An engraver by trade, Richard Miller was also a publisher and the proprietor of a “juvenile library” (aka a children’s book store) at 24 Old Fish Street in early nineteenth century London. His shop was quite close to the church of St. Mary Magdalen, shown in the engraving to the left, and south and east of Paul’s Church Yard, long a center of book trade activity. Miller was pretty small fry compared to John Harris, successor to the Newberys and a major publisher in his own right, or the Darton firm, with two bustling businesses at two locations in the city. By the 1820s, the children’s book market had grown so large that there was plenty of room for multiple shops catering to customers with different tastes and values.
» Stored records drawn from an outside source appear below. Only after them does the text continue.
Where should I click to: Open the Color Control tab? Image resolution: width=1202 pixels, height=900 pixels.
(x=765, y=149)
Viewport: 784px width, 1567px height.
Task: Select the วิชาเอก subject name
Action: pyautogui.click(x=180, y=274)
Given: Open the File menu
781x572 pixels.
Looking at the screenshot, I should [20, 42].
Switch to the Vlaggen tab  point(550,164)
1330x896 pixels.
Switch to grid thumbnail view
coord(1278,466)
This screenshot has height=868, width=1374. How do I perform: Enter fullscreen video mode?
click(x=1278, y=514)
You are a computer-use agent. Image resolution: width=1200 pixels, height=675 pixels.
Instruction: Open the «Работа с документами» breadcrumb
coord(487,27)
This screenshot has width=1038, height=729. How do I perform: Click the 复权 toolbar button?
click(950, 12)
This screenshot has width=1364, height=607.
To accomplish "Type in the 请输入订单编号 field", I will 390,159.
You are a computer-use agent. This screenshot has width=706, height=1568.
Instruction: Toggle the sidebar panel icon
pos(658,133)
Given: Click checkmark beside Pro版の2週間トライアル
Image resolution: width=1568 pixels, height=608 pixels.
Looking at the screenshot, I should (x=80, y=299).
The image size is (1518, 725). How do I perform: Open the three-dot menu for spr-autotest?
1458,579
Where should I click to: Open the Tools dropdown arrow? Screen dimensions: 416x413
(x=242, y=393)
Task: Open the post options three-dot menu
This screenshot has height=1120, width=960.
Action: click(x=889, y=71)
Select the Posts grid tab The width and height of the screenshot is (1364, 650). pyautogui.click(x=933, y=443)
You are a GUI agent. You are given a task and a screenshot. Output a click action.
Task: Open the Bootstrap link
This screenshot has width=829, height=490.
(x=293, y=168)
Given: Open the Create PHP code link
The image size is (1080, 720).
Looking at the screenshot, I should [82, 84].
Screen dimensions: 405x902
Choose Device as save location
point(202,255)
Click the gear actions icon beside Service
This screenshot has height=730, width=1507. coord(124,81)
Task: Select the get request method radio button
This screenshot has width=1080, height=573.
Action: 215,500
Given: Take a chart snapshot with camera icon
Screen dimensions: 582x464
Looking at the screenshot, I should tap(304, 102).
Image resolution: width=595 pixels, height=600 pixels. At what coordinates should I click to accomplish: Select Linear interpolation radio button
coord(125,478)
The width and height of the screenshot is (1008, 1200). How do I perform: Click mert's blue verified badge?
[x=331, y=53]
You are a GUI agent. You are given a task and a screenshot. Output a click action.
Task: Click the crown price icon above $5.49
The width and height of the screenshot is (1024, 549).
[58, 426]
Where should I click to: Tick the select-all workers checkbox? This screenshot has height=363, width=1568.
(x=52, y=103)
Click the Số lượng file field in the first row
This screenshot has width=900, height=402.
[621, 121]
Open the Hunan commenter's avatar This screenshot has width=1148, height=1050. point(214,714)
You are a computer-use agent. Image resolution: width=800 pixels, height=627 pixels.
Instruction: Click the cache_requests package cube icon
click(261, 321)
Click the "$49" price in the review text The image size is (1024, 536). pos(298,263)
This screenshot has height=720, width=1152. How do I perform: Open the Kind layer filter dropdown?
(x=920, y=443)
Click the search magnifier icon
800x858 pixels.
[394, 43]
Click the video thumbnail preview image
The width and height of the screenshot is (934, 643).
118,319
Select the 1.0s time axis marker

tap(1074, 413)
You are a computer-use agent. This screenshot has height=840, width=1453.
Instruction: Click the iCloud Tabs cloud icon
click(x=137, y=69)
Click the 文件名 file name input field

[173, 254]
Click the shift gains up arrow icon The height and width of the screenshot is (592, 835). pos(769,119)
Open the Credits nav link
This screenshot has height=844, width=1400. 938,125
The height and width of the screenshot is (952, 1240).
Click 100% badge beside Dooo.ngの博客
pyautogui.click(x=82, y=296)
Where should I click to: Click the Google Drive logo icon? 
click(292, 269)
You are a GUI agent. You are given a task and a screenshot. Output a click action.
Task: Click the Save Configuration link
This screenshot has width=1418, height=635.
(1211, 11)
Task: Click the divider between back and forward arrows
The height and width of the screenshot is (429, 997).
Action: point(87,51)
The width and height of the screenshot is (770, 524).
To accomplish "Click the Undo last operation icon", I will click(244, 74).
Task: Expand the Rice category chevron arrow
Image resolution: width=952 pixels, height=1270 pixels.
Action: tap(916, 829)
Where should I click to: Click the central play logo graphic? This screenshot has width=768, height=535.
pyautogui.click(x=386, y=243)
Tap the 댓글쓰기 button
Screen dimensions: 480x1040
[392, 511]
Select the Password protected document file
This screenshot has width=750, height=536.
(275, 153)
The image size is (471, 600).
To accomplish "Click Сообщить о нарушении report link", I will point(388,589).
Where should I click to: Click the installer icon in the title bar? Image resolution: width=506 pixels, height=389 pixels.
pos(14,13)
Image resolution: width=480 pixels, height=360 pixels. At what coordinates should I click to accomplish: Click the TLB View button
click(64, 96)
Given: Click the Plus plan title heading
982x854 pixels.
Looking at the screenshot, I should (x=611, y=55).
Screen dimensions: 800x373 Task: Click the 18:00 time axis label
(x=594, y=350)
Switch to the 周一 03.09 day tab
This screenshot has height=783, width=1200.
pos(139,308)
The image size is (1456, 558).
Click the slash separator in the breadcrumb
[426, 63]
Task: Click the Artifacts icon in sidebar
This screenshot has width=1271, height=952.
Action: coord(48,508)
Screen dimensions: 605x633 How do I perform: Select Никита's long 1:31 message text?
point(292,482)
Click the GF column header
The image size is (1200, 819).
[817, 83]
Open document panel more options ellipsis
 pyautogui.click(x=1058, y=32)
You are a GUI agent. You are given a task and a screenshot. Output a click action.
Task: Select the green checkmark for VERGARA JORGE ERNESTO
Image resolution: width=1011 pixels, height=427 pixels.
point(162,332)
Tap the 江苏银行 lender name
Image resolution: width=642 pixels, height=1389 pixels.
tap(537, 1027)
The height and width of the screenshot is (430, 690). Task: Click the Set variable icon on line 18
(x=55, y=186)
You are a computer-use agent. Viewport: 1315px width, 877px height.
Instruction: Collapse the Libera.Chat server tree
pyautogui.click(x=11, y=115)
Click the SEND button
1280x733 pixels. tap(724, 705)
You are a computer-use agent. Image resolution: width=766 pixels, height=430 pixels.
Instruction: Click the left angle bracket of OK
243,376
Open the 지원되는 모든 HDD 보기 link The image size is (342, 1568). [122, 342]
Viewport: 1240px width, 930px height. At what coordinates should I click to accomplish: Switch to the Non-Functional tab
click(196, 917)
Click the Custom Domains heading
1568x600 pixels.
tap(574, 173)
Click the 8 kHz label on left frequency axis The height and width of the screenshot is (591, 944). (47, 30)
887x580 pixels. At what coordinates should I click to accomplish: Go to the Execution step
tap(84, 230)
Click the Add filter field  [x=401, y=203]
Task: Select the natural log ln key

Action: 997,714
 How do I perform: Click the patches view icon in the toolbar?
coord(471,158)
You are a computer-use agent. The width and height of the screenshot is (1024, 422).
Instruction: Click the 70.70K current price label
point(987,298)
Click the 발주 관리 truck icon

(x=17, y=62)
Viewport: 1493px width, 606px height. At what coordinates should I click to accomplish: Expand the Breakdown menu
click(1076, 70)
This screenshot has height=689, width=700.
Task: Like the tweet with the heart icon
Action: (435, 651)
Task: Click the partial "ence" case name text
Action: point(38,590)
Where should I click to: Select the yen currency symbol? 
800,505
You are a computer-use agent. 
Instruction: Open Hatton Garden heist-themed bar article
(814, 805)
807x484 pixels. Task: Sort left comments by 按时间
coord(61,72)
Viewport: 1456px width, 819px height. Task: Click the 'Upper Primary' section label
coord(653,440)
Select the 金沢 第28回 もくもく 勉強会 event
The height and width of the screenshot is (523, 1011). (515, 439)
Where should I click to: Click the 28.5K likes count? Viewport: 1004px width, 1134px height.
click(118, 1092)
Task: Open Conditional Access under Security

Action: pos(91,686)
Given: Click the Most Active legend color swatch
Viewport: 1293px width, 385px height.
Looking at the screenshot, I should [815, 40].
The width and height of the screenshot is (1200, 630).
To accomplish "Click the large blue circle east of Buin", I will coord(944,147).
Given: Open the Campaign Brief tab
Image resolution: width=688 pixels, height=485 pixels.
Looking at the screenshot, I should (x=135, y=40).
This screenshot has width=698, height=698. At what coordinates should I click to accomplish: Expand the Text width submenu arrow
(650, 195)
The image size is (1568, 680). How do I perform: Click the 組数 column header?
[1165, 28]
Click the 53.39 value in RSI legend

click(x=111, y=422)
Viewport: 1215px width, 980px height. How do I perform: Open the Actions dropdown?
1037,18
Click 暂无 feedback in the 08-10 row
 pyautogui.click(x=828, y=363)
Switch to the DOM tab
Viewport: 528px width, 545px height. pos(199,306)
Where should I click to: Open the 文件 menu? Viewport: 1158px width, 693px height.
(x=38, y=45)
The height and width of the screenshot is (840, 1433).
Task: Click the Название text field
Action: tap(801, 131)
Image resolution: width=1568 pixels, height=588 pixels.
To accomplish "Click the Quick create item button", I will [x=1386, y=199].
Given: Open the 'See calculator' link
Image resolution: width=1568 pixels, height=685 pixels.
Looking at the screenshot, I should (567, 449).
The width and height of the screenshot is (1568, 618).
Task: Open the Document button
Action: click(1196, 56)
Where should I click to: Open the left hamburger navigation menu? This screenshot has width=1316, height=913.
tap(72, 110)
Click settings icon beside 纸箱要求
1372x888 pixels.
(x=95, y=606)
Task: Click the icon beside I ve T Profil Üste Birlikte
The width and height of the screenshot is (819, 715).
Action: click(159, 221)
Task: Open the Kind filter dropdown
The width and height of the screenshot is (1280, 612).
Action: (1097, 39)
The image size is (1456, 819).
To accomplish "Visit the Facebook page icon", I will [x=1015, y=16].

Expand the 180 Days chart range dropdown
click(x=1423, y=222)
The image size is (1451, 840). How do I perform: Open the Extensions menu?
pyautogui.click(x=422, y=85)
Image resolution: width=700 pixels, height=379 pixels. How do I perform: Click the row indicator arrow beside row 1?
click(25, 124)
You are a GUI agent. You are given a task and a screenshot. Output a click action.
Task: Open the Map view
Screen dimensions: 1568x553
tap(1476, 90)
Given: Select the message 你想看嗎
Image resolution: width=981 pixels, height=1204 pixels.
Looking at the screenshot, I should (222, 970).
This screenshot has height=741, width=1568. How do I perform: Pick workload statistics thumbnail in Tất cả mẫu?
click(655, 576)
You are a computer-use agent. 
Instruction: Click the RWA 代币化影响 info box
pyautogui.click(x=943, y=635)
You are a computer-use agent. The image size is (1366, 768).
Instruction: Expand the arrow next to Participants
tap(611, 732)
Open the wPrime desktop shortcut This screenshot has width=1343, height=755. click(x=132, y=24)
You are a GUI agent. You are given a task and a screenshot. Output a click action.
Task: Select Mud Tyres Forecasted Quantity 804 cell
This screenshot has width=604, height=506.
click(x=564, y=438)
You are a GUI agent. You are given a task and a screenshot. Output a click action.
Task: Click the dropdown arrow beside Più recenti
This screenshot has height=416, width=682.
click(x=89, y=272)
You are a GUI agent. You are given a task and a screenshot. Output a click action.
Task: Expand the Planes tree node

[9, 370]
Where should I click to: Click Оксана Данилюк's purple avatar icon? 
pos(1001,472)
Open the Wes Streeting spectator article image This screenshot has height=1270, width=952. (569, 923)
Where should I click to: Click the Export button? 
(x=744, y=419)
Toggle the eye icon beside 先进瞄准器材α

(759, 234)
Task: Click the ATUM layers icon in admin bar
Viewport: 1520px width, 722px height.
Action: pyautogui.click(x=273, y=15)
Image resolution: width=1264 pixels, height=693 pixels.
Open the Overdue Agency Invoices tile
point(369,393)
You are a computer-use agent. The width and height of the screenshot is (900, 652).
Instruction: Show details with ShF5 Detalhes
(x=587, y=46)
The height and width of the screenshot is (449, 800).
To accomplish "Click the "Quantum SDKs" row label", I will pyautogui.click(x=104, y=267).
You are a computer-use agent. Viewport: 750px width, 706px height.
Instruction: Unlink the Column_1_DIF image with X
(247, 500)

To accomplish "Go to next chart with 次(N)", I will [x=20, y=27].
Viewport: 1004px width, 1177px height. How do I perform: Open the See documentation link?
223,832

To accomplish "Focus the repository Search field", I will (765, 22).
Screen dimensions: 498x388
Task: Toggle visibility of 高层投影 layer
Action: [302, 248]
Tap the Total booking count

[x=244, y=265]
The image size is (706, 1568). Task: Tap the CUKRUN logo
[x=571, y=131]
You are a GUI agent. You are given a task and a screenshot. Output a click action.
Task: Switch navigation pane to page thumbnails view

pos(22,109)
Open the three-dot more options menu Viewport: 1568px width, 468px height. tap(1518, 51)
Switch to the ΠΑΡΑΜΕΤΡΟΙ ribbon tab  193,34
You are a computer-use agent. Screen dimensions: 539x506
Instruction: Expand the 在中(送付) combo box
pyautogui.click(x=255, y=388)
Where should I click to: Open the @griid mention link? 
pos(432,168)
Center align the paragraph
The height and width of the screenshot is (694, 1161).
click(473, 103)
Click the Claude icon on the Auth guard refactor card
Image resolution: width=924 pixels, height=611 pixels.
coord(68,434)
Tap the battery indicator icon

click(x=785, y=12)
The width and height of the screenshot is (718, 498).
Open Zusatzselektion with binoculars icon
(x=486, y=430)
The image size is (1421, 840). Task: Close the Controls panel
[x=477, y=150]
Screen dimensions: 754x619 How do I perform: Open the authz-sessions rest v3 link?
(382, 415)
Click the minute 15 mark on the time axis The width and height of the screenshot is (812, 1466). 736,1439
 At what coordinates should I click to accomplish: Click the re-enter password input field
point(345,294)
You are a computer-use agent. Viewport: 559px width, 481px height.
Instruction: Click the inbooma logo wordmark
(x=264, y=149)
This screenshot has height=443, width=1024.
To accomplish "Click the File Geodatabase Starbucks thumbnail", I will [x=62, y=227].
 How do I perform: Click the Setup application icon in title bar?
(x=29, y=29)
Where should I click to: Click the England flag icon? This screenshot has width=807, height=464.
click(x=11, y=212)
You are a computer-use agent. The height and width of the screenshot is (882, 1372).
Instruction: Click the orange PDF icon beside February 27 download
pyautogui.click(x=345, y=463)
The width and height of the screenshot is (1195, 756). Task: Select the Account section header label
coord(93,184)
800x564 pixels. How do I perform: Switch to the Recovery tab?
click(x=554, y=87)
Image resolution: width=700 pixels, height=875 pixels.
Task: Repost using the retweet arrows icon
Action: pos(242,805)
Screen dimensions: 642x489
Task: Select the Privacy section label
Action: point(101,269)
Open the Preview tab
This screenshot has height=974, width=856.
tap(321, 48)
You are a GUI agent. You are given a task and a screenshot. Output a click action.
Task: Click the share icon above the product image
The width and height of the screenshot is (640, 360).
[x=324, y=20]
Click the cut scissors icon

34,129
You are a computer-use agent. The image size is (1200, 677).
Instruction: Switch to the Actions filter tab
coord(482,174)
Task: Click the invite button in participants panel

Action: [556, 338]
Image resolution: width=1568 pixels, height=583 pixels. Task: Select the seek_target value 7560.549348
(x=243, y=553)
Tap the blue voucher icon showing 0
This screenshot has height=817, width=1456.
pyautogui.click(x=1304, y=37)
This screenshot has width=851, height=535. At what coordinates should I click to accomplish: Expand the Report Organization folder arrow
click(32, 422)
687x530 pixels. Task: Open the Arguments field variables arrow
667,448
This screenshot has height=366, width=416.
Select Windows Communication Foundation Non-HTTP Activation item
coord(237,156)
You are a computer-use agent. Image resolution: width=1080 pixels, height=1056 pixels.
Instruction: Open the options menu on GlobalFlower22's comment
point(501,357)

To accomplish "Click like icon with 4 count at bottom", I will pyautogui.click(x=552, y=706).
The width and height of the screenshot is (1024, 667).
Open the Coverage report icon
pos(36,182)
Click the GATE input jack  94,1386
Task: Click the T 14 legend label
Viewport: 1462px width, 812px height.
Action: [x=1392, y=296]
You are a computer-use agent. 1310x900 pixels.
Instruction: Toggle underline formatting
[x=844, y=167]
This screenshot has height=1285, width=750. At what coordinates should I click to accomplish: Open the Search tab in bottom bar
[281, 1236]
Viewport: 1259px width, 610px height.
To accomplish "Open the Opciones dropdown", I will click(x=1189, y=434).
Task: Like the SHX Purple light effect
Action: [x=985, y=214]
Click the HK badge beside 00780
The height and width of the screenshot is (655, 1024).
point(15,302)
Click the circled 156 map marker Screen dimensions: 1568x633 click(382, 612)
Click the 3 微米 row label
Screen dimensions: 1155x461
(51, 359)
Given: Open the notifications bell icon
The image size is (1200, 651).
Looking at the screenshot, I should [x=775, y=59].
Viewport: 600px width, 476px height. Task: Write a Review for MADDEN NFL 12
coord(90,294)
Miller engraved attractive sets of illustrated cards that were sold for school and Sunday school rewards. The same sets of sheets were also sold bound as neat little volumes in marbled paper with colored roan spines. The bound volumes seem to have survived at a higher rate than the cards and certain titles still turn up fairly often on the antiquarian book market.
Cotsen has seven Miller publications and they were probably published in the 1820s (he did not date his title pages as a rule). There are four little books of engraved plates: The History of Birds, The History of Goody Two Shoes, Pastimes or Amusements for a Girl, and Twenty-Six Poetical Extracts. In the collection of educational cards there’s the Miller Pence Table in forty-eight hand-colored engraved illustrated cards. The 126-page The Panorama of the World, or An Enquiry into the Manners and Customs of the Principal Foreign Inhabitants of the Globe, illustrated with nine hand-colored engraved plates, is the only proper book in the group.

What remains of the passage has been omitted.